Мы вошли в одну из комнатушек с соломенным потолком и земляным полом, где белая девочка читала «Племянника Басилио» Кейруша. Едва мы заговорили, как девочка безутешно расплакалась, как будто ее вели на «крестную муку». Бедняжка приехала откуда-то с Амазонки и остановилась в Куско, где ей поставили диагноз и сказали, что направят в гораздо лучшее место, где она вылечится. Больница в Куско, конечно же, не рай, но там по крайней мере более или менее сносные условия. Думаю, что определение «крестная мука» в ситуации с девочкой подходит вполне: единственно приемлемое в этом заведении — медикаментозное лечение, все остальное может вынести только исстрадавшаяся и фаталистичная душа перуанского горного индейца. Глупость хозяев этого места только усугубляет отчужденность между больными и санитарами. Один санитар рассказывал нам, как главврач, хирург, должен был проводить операцию, которую невозможно было делать на кухонном столе, при абсолютном отсутствии всяческого инструментария; тогда он потребовал, чтобы ему предоставили другое место, даже если это будет морг соседней больницы в Андауайласе; ему отказали, и больная скончалась без лечения.

Сеньор Монтехо рассказал нам, как после основания этого антилепрологического центра по инициативе видного лепролога, доктора Пеше, именно ему было поручено организовать все, относящееся к новому заведению. Когда он приехал в Уанкараму, ему не позволили остановиться на ночь ни на одном постоялом дворе, один или двое друзей, которые у него там были, тоже отказались предоставить ему комнату, и, чувствуя приближающуюся грозу, он вынужден был укрыться в свинарнике, где и провел ночь.

Больная, о которой шла речь выше, через несколько лет после основания лепрозория вынуждена была идти туда пешком, так как никто не хотел давать ей лошадей и сопровождающего.

Угостив нас от всей души, нас отвели посмотреть новую больницу, которая строится в нескольких километрах от старой. Когда санитары спрашивали, какого мы мнения о ней, глаза у них блестели от гордости, как будто это они сами в поте лица, кирпич за кирпичом, возводили это сооружение; нам показалось бесчеловечным критиковать их и дальше, но у нового лепрозория те же недостатки, что и у старого: нет лаборатории, нет операционной, и вдобавок больница расположена в месте, где кишмя кишат москиты, — настоящая пытка для тех, кто вынужден проводить там весь день. Она рассчитана на 250 больных, имеет постоянный медперсонал, кроме того, проведены кое-какие санитарные усовершенствования, но еще многое предстоит сделать.

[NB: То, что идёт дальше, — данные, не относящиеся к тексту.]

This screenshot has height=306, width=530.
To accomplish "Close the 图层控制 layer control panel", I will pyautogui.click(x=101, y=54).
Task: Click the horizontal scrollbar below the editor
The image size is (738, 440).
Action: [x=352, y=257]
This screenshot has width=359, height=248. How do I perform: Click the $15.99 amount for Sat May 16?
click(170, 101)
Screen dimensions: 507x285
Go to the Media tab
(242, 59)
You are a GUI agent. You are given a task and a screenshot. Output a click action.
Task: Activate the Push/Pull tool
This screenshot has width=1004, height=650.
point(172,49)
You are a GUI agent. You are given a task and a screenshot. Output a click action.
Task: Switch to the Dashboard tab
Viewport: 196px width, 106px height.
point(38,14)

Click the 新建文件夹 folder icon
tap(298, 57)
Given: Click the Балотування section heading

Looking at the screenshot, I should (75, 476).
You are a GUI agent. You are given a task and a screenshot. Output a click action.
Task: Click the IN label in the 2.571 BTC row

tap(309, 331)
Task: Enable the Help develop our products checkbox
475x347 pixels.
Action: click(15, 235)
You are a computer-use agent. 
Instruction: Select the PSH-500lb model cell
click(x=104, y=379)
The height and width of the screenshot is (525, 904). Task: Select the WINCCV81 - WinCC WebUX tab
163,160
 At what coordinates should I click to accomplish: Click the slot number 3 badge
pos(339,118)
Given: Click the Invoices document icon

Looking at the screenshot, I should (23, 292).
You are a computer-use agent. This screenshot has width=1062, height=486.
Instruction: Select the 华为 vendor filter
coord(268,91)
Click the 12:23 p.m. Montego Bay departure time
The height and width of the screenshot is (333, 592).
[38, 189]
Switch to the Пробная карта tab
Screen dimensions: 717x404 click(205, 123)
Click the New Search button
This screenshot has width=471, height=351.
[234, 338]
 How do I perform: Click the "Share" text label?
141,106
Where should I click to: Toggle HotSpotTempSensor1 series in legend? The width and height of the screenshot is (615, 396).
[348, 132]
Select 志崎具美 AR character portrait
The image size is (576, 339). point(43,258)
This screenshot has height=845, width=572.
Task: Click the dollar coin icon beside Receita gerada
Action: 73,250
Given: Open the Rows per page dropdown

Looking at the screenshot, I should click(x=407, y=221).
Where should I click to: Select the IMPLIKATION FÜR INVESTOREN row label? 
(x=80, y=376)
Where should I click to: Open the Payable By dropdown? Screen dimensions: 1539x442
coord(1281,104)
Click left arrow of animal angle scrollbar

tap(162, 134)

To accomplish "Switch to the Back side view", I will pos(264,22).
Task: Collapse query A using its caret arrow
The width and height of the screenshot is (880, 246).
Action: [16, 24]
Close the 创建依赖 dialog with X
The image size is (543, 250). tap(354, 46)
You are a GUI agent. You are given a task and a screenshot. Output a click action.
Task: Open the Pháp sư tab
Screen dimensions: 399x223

После двух дней пребывания в этом районе, мои приступы астмы становились все тяжелее, и мы решили покинуть эти края, чтобы попытаться предпринять более интенсивное лечение.

Приютивший нас помещик дал нам лошадей, и мы пустились в обратный путь, как всегда предводительствуемые немногословным проводником, говорившим на кечуа, который по приказу хозяина нес наш багаж. Дело в том, что богатые люди в этих краях относятся совершенно естественно к тому, что слуга, даже пеший, несет на себе весь груз во время такого рода путешествий. Дождавшись, пока первый поворот скроет нас, мы отобрали свои портфели у нашего проводника, по загадочному лицу которого было не понять, способен ли он оценить наш поступок или нет.

Вернувшись в Уанкараму, мы снова разместились в жандармерии, добиваясь грузовика, едущего на север, каковой и был предоставлен нам на следующий день. После утомительного дня, проведенного в пути, мы наконец добрались до городка Андауайлас, где я остановился в больнице — немного подлечиться.